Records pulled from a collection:
>>>
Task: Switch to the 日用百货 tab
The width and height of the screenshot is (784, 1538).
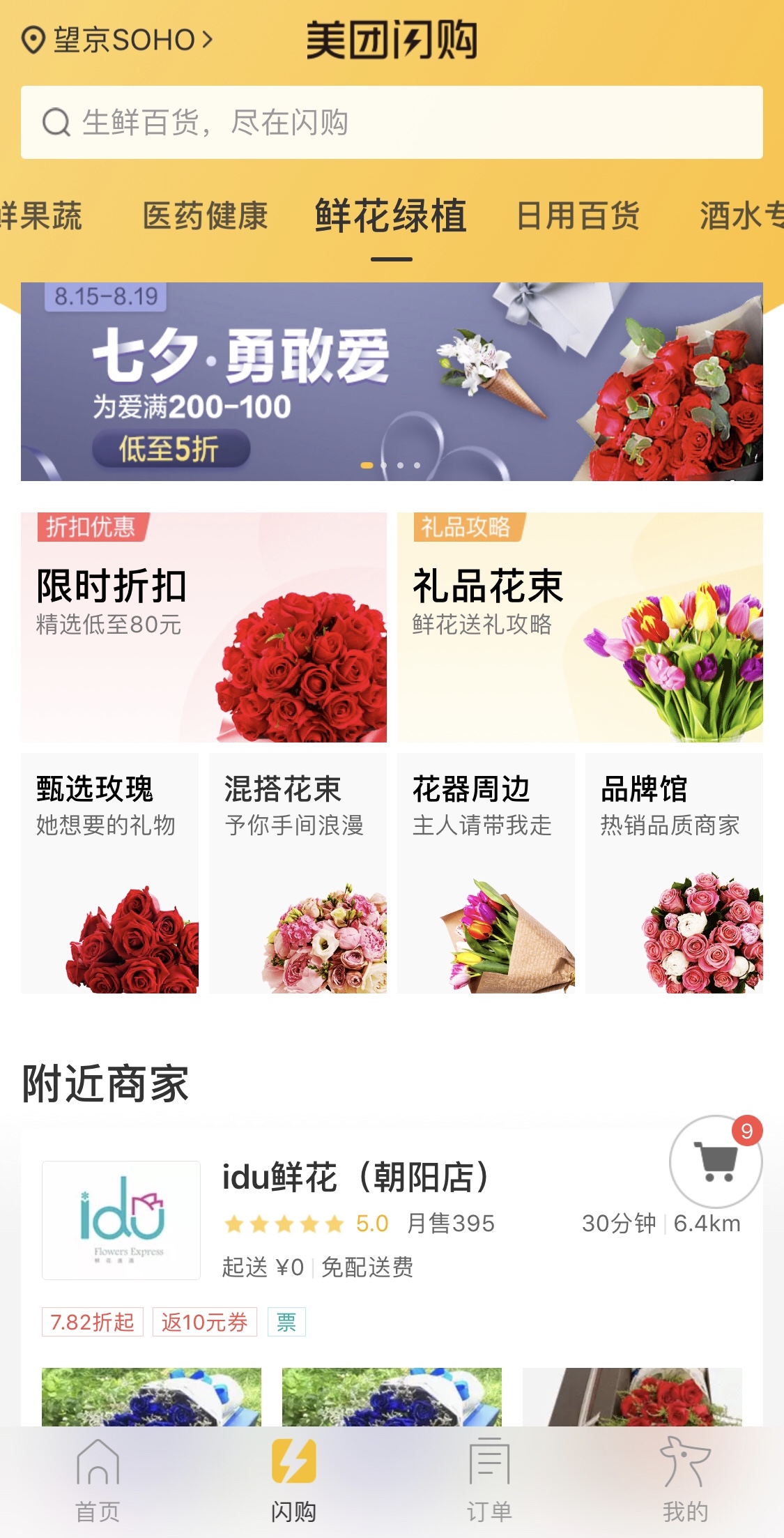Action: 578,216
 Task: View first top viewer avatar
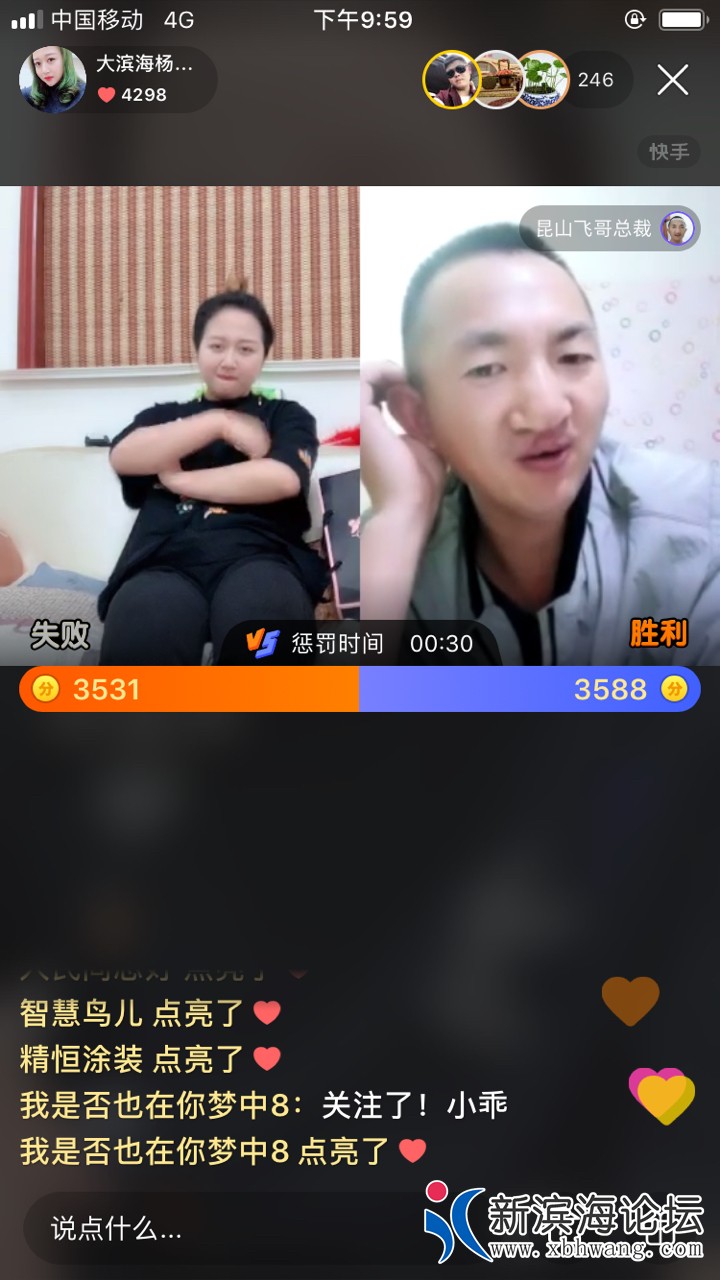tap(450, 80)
<<<
* [Stated goal] Give every line of the records above as a Markdown table with the columns Number and Record line. Number the rows, skip any blank lines, and leave out the pictures.

* [Task solution]
| Number | Record line |
|---|---|
| 1 | Task: Switch to the 日用百货 tab |
| 2 | The width and height of the screenshot is (784, 1538). |
| 3 | Action: 578,216 |
| 4 |  Task: View first top viewer avatar |
| 5 | tap(450, 80) |